■ **Work instructions**:
Please make an exact copy of the lines from the one holding "The height and width of the screenshot is (865, 1696)." through the end of the data, both ends included, with no pictures.

■ **Stored items from a collection**:
Segment Open
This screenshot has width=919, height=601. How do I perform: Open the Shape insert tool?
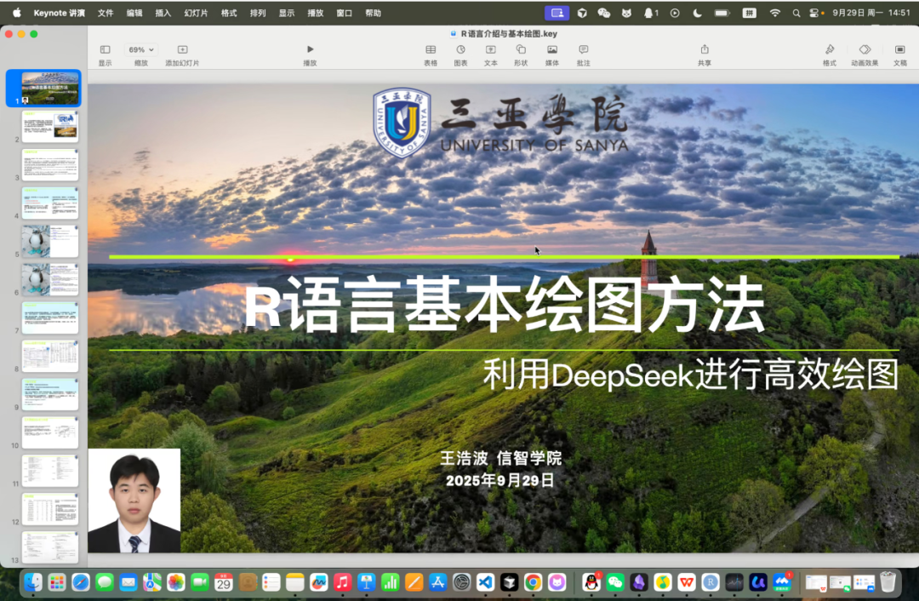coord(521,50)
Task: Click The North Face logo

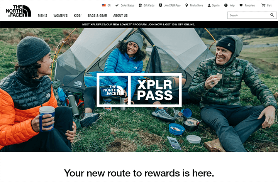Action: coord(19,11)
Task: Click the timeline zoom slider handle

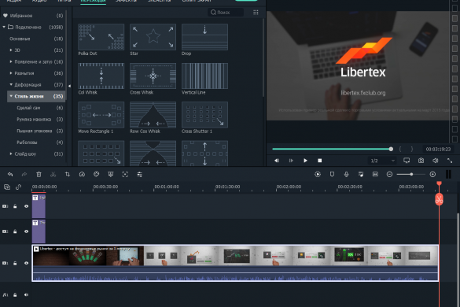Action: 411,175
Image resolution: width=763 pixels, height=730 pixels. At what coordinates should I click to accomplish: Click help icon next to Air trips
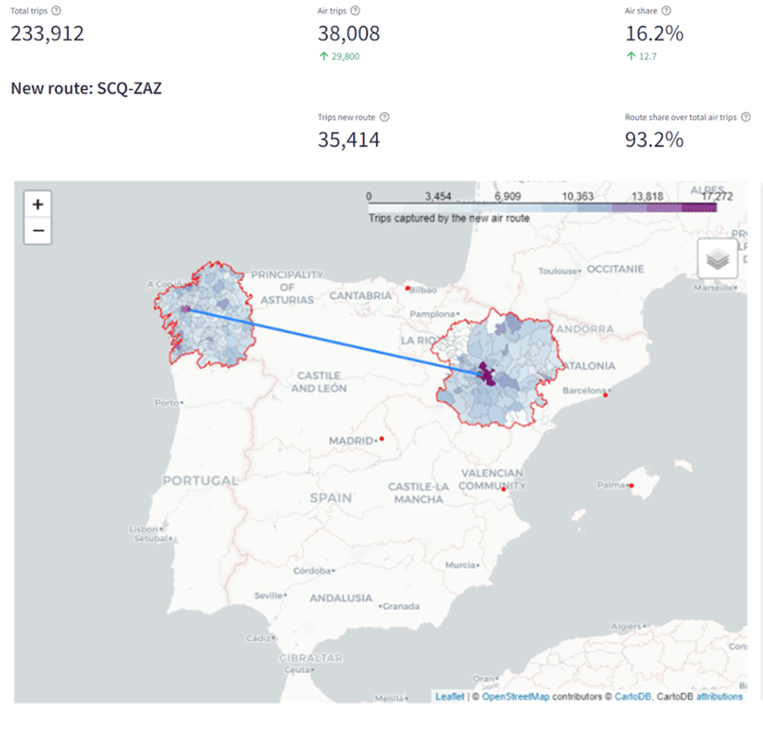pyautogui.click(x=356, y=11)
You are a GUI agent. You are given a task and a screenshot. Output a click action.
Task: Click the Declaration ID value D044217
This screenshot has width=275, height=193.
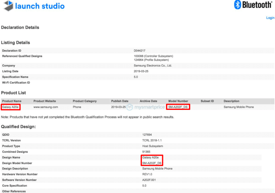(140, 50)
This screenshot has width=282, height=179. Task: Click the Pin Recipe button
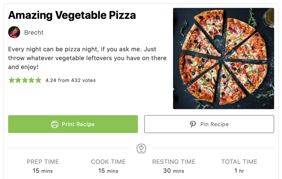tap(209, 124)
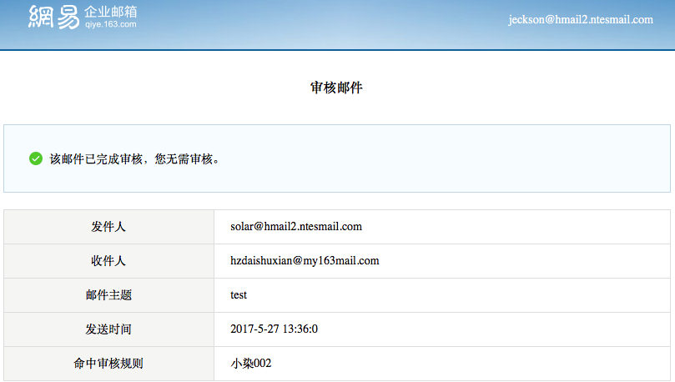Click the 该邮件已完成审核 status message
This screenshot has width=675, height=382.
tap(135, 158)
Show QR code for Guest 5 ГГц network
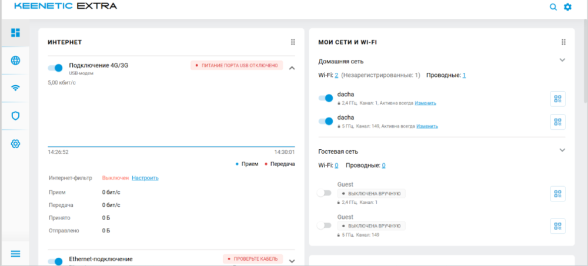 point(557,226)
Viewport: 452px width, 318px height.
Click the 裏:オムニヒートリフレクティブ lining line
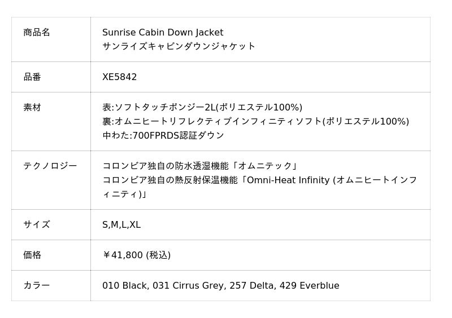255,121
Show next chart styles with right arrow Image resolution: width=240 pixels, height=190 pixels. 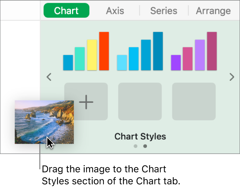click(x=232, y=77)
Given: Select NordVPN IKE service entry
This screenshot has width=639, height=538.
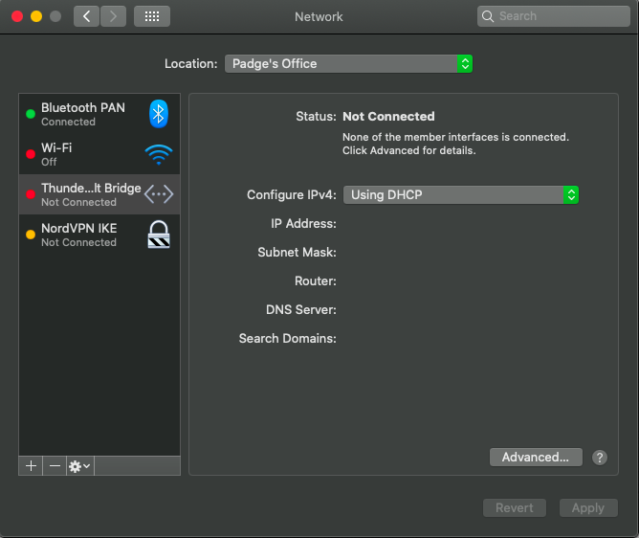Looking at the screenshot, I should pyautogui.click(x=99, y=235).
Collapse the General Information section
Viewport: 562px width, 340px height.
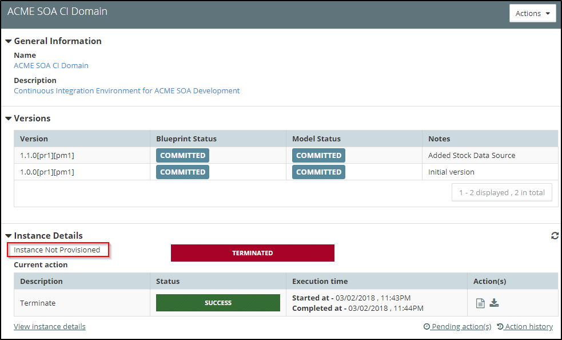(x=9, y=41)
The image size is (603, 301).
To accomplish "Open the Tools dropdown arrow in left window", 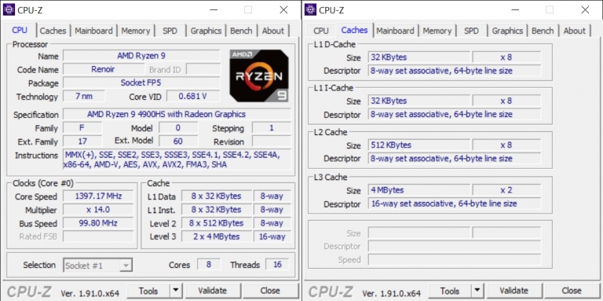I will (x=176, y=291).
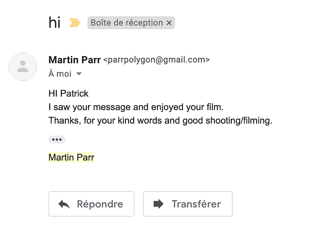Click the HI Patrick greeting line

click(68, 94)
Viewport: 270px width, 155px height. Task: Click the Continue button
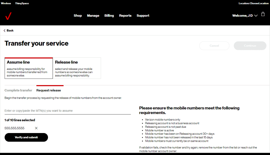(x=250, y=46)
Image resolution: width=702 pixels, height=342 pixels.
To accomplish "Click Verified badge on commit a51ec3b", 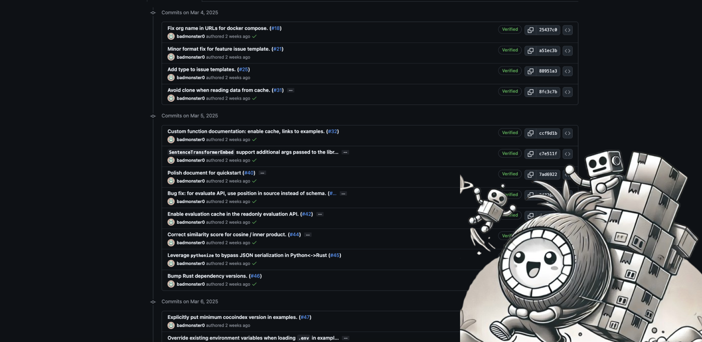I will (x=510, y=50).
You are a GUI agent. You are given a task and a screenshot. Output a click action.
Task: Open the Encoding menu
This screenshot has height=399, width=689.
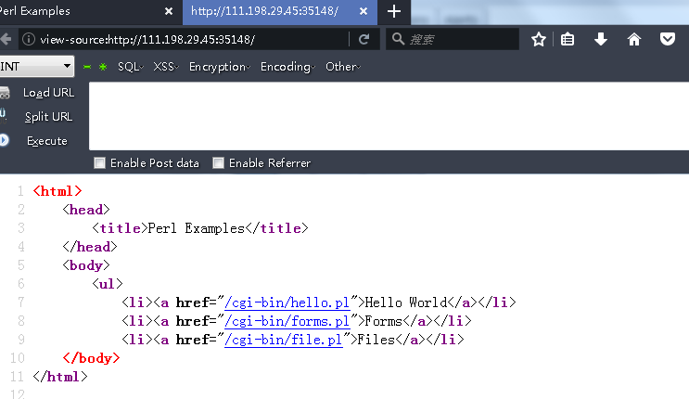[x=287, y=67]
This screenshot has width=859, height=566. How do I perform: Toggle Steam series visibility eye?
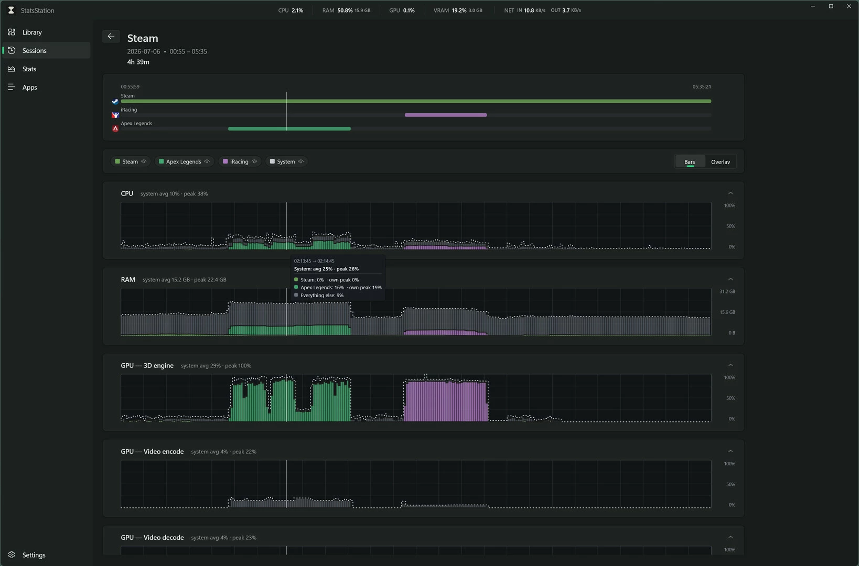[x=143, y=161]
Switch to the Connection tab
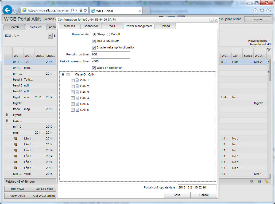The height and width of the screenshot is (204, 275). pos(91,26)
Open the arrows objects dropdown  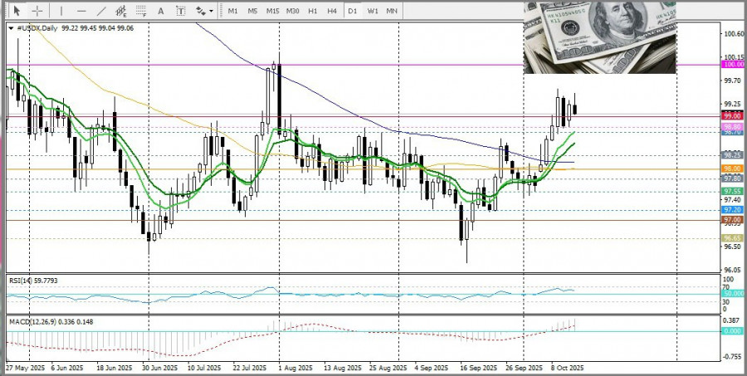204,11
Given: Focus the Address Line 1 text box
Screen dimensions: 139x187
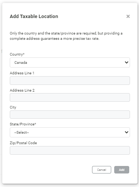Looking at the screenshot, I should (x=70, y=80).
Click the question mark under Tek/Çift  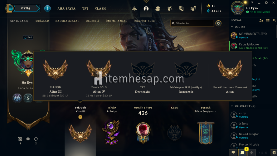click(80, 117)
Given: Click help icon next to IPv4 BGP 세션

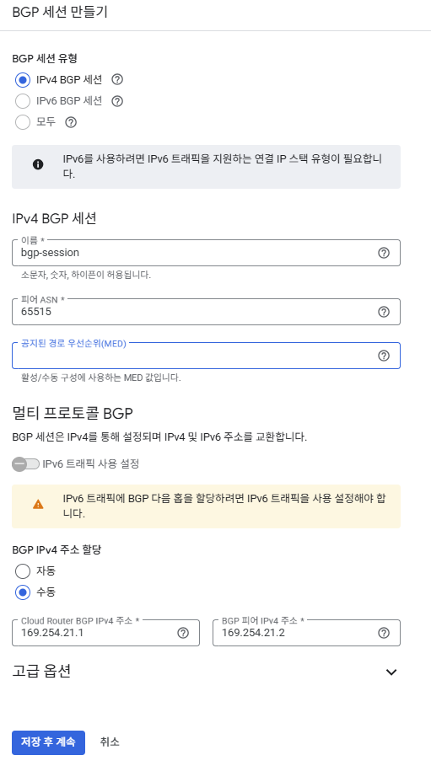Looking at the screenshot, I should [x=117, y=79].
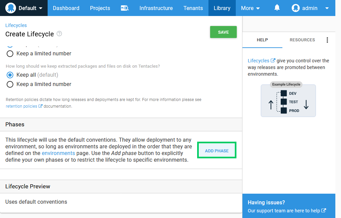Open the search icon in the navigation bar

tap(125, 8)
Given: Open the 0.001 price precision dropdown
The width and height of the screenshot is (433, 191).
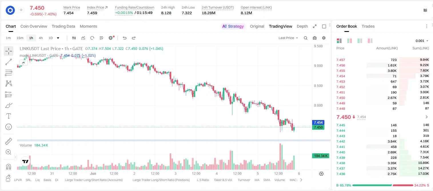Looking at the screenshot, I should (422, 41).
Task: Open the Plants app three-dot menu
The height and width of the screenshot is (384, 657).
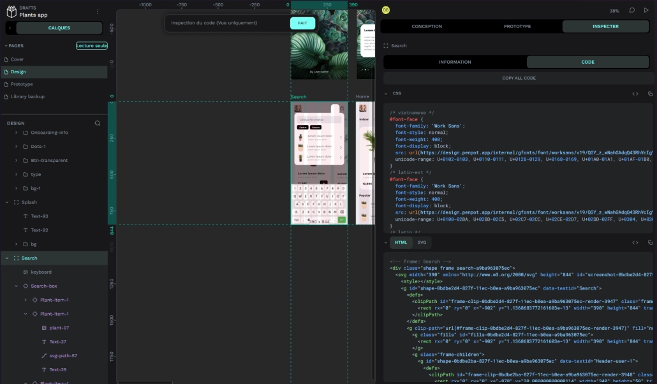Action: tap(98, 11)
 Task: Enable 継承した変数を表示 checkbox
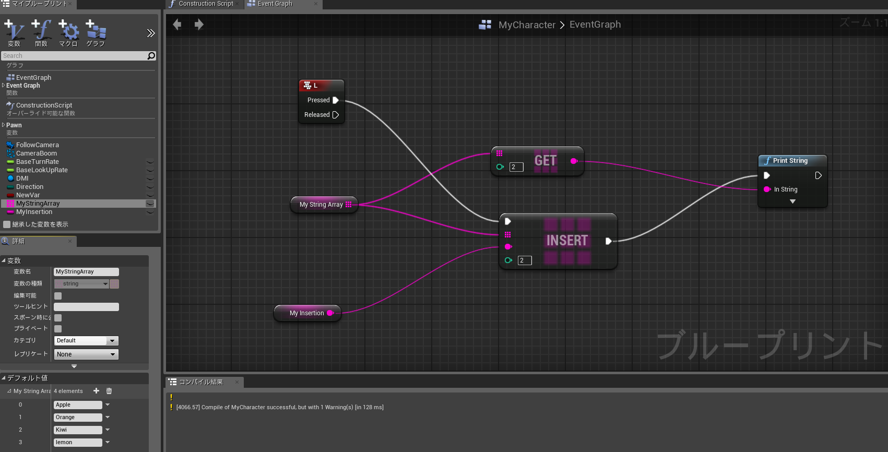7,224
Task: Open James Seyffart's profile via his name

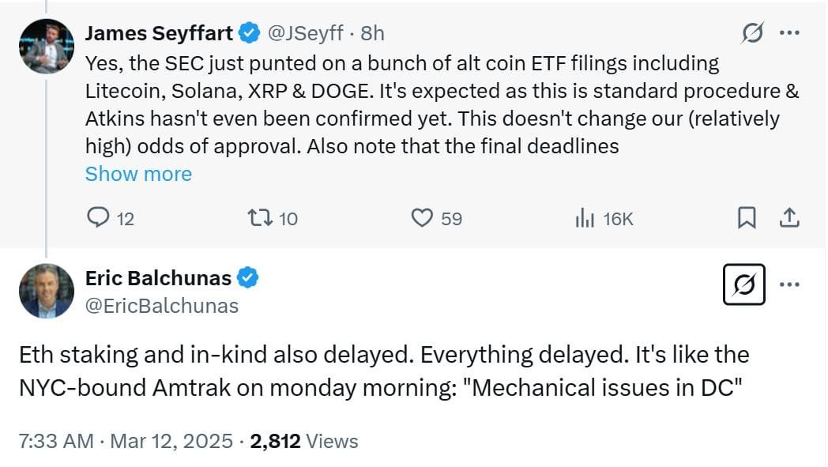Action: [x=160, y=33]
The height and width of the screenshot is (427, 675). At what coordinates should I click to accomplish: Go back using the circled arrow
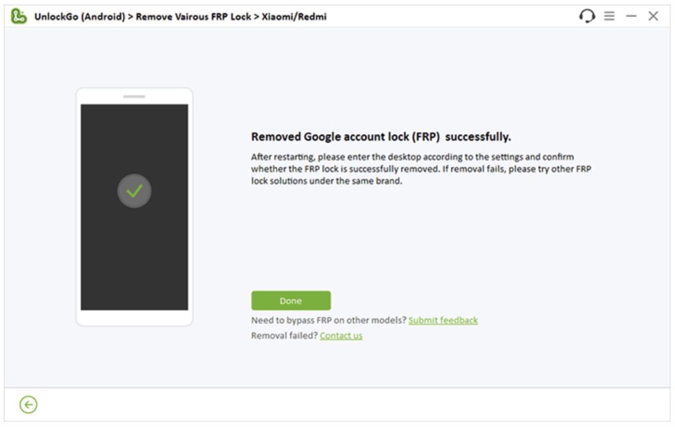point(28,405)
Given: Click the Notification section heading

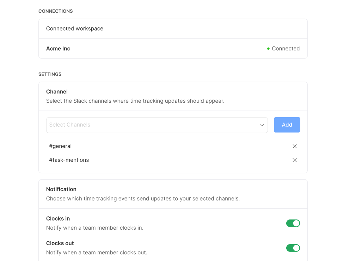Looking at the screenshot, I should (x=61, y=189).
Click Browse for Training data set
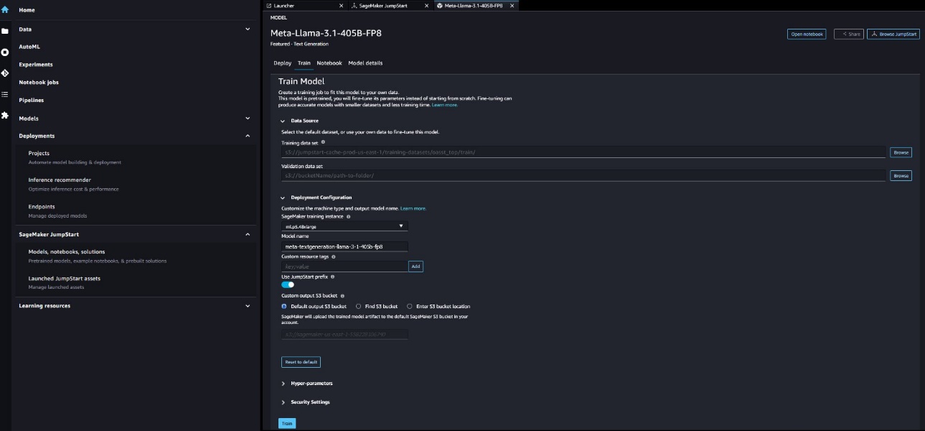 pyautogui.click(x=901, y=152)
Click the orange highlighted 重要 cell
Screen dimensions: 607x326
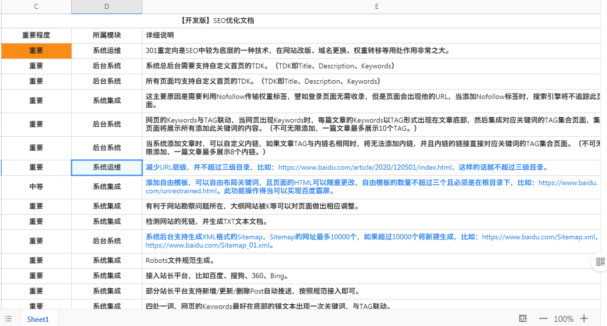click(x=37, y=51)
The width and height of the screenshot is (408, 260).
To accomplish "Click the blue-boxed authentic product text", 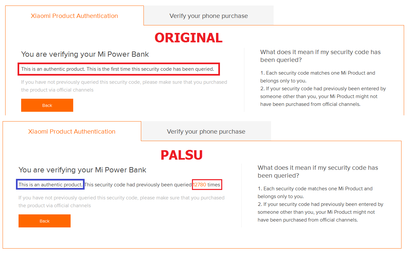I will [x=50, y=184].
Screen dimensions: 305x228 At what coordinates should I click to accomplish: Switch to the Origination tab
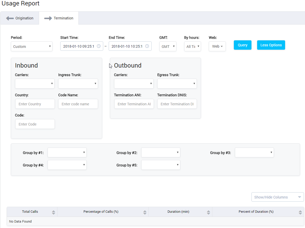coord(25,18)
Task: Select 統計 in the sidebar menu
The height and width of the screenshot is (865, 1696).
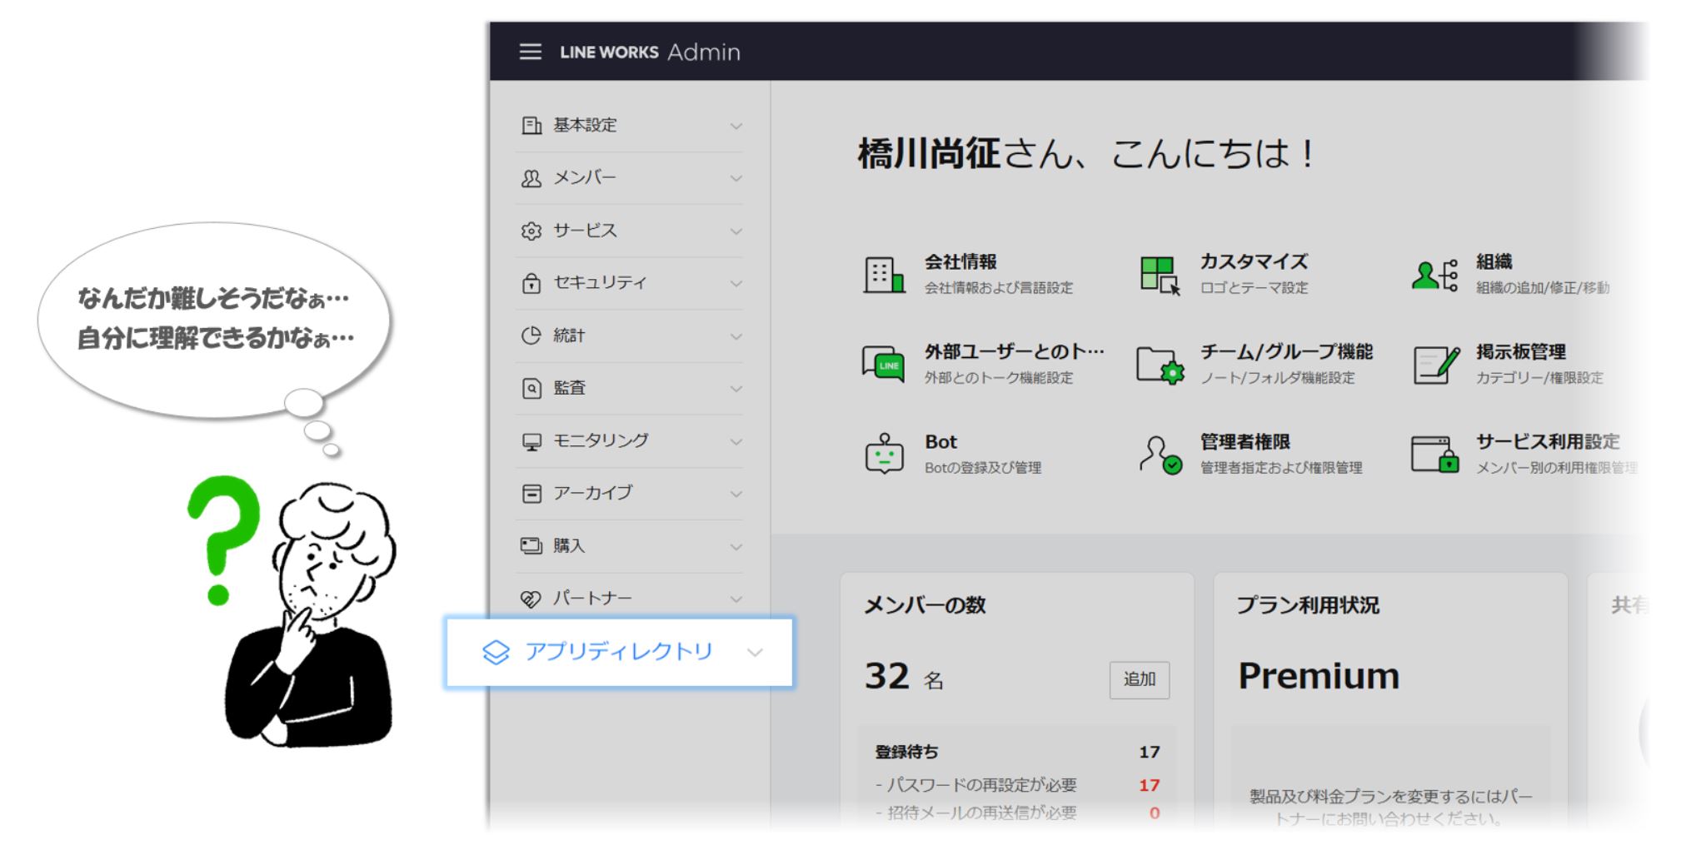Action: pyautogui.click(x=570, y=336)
Segment Closed
■ **Completed exercise**:
The height and width of the screenshot is (865, 1696).
Action: pyautogui.click(x=570, y=336)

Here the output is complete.